Disassembling the executable produces a huge amount of code. There are some basic obfuscations like a lot of trivial identity functions nested in each other, and a few functions that wrap around identity functions but just add some constant multiple of 16. Most of the meat is in one very large function, though. If you disassemble this function with IDA, you see a lot of variable initializations and then a lot of interesting loops that are quite similar:

flag = 1;
sum = 0;
banned_mask = 0;
cur_ptr = (__int64 *)identity((__int64)&v904);
end_ptr = plus_16((__int64)&v904);
while ( cur_ptr != (__int64 *)end_ptr )
{
    cval = *cur_ptr;
    *(&big_array[20 * (signed int)cval] + SHIDWORD(cval)) = *(&a1[20 * (signed int)cval] + SHIDWORD(cval));
    digit = *(&a1[20 * (signed int)cval] + SHIDWORD(cval)) - '0';
    if ( digit <= 0 || digit > 9 )
        flag = 0;
    if ( (banned_mask >> digit) & 1 )
        flag = 0;
    banned_mask |= 1 << digit;
    sum += digit;
    ++cur_ptr;
}
if ( sum != 17 )
    flag = 0;

So index pairs are read from cur_ptr and indexed into a1, which are copied into big_array. In order to succeed and give us the flag, the variable I’ve labeled flag has to stay 1 throughout the entire program.
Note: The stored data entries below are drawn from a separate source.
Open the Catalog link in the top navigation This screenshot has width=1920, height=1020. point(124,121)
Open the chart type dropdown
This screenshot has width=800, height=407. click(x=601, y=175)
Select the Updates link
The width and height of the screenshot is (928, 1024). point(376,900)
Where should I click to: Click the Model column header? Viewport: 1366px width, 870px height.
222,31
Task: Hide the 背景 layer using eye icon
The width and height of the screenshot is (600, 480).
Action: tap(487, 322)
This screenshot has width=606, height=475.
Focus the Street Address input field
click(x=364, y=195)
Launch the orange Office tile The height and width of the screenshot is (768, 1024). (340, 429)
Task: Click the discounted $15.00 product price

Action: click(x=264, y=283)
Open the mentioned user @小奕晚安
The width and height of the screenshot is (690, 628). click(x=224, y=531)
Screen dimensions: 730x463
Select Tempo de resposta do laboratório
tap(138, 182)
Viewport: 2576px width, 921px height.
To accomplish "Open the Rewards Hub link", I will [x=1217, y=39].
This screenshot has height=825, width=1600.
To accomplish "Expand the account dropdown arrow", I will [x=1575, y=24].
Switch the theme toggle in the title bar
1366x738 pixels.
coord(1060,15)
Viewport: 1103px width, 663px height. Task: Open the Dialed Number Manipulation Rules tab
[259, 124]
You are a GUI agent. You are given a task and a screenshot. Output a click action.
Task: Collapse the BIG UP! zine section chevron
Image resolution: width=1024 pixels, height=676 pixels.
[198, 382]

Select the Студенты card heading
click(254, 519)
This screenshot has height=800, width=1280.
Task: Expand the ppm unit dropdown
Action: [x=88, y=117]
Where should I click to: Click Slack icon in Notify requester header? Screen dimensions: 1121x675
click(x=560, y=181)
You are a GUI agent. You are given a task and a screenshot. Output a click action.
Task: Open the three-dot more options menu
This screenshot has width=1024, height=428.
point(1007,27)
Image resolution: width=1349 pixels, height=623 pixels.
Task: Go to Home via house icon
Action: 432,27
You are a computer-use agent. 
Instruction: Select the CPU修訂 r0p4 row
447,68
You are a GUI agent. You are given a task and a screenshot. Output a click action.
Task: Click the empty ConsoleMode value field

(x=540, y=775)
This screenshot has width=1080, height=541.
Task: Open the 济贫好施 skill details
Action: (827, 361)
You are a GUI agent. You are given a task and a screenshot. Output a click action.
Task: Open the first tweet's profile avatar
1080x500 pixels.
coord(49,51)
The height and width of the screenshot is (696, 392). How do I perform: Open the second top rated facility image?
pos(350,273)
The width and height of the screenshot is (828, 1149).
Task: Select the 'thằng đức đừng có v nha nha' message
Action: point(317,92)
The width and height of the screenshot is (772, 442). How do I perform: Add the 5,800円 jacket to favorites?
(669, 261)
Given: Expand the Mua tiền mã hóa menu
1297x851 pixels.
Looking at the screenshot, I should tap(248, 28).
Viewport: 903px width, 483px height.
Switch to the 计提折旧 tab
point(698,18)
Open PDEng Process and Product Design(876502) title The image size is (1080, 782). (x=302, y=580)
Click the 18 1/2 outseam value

There are several checks:

• The characters extracted from a1 must be ASCII nonzero digits, as seen from the check of failure if digit <= 0 || digit > 9.
• In each loop, the digits encountered must be distinct, as each time through we check that banned_mask does not have the digitth bit indexed and then has that bit set to 1.
• Finally, the sum of the digits encountered must match some specific constant, here 17.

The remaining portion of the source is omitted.